→ **How to complete this task**
Please retype the records that appear below, exactly and in full.

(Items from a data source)
══════════════════════════════
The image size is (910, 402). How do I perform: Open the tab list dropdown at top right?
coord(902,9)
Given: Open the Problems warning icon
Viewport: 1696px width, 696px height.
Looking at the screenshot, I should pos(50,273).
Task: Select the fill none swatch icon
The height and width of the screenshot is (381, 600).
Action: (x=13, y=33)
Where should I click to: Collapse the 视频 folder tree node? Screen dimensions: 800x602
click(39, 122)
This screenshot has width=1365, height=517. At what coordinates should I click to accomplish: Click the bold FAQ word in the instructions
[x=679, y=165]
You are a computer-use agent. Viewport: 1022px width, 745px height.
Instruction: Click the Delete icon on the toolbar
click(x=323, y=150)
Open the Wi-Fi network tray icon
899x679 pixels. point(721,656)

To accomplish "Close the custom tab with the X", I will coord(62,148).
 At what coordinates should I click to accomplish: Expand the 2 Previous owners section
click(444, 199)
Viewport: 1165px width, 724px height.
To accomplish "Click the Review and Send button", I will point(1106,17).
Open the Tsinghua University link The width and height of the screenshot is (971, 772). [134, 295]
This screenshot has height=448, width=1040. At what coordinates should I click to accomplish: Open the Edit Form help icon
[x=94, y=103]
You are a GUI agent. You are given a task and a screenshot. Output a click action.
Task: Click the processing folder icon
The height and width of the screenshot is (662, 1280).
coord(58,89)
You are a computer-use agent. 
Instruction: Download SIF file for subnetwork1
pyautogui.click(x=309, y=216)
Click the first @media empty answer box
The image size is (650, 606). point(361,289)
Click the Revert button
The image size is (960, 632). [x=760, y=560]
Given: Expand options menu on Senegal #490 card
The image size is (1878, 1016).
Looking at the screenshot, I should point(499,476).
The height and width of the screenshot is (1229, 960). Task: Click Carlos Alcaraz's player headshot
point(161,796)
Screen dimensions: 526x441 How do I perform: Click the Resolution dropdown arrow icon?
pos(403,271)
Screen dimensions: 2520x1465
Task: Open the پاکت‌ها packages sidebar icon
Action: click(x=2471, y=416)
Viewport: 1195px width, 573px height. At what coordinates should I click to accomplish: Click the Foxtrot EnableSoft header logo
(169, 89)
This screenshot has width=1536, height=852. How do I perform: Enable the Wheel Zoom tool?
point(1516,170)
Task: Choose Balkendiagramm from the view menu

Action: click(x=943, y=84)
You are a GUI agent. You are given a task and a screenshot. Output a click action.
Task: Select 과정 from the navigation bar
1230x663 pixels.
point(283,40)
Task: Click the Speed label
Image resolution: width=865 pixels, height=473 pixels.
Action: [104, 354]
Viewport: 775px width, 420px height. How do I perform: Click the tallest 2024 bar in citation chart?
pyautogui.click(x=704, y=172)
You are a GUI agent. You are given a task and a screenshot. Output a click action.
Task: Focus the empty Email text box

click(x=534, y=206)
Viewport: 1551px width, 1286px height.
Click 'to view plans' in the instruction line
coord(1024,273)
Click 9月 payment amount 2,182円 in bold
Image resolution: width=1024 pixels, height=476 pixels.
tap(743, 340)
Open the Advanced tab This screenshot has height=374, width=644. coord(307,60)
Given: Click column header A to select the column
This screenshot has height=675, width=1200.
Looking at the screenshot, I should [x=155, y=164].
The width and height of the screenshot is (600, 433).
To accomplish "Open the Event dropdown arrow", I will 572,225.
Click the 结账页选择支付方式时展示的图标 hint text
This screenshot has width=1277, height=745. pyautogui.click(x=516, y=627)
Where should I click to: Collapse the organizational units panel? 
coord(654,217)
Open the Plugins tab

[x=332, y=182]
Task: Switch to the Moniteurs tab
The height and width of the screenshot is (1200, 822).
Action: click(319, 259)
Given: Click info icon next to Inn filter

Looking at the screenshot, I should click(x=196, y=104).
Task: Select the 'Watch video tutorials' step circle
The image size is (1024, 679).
══════════════════════════════
→ **Response below**
The image size is (910, 402). How do I perform: Open the tab list dropdown at top right?
coord(902,9)
Given: Open the Problems warning icon
Viewport: 1696px width, 696px height.
Looking at the screenshot, I should pos(50,273).
Task: Select the fill none swatch icon
The height and width of the screenshot is (381, 600).
Action: (x=13, y=33)
Where should I click to: Collapse the 视频 folder tree node? Screen dimensions: 800x602
click(39, 122)
This screenshot has width=1365, height=517. At what coordinates should I click to accomplish: Click the bold FAQ word in the instructions
[x=679, y=165]
You are a computer-use agent. Viewport: 1022px width, 745px height.
Instruction: Click the Delete icon on the toolbar
click(x=323, y=150)
Open the Wi-Fi network tray icon
899x679 pixels. point(721,656)

To accomplish "Close the custom tab with the X", I will coord(62,148).
 At what coordinates should I click to accomplish: Expand the 2 Previous owners section
click(444, 199)
Viewport: 1165px width, 724px height.
To accomplish "Click the Review and Send button", I will point(1106,17).
Open the Tsinghua University link The width and height of the screenshot is (971, 772). [134, 295]
This screenshot has height=448, width=1040. At what coordinates should I click to accomplish: Open the Edit Form help icon
[x=94, y=103]
You are a GUI agent. You are given a task and a screenshot. Output a click action.
Task: Click the processing folder icon
The height and width of the screenshot is (662, 1280).
coord(58,89)
You are a computer-use agent. 
Instruction: Download SIF file for subnetwork1
pyautogui.click(x=309, y=216)
Click the first @media empty answer box
The image size is (650, 606). point(361,289)
Click the Revert button
The image size is (960, 632). [x=760, y=560]
Given: Expand options menu on Senegal #490 card
The image size is (1878, 1016).
Looking at the screenshot, I should point(499,476).
The height and width of the screenshot is (1229, 960). Task: Click Carlos Alcaraz's player headshot
point(161,796)
Screen dimensions: 526x441 How do I perform: Click the Resolution dropdown arrow icon?
pos(403,271)
Screen dimensions: 2520x1465
Task: Open the پاکت‌ها packages sidebar icon
Action: click(x=2471, y=416)
Viewport: 1195px width, 573px height. At what coordinates should I click to accomplish: Click the Foxtrot EnableSoft header logo
(169, 89)
This screenshot has width=1536, height=852. How do I perform: Enable the Wheel Zoom tool?
point(1516,170)
Task: Choose Balkendiagramm from the view menu

Action: click(x=943, y=84)
You are a GUI agent. You are given a task and a screenshot. Output a click action.
Task: Select 과정 from the navigation bar
1230x663 pixels.
point(283,40)
Task: Click the Speed label
Image resolution: width=865 pixels, height=473 pixels.
Action: [104, 354]
Viewport: 775px width, 420px height. How do I perform: Click the tallest 2024 bar in citation chart?
pyautogui.click(x=704, y=172)
You are a GUI agent. You are given a task and a screenshot. Output a click action.
Task: Focus the empty Email text box

click(x=534, y=206)
Viewport: 1551px width, 1286px height.
Click 'to view plans' in the instruction line
coord(1024,273)
Click 9月 payment amount 2,182円 in bold
Image resolution: width=1024 pixels, height=476 pixels.
tap(743, 340)
Open the Advanced tab This screenshot has height=374, width=644. coord(307,60)
Given: Click column header A to select the column
This screenshot has height=675, width=1200.
Looking at the screenshot, I should [x=155, y=164].
The width and height of the screenshot is (600, 433).
To accomplish "Open the Event dropdown arrow", I will 572,225.
Click the 结账页选择支付方式时展示的图标 hint text
This screenshot has width=1277, height=745. pyautogui.click(x=516, y=627)
Where should I click to: Collapse the organizational units panel? 
coord(654,217)
Open the Plugins tab

[x=332, y=182]
Task: Switch to the Moniteurs tab
The height and width of the screenshot is (1200, 822).
Action: click(319, 259)
Given: Click info icon next to Inn filter

Looking at the screenshot, I should click(x=196, y=104).
Task: Select the 'Watch video tutorials' step circle
The image size is (1024, 679).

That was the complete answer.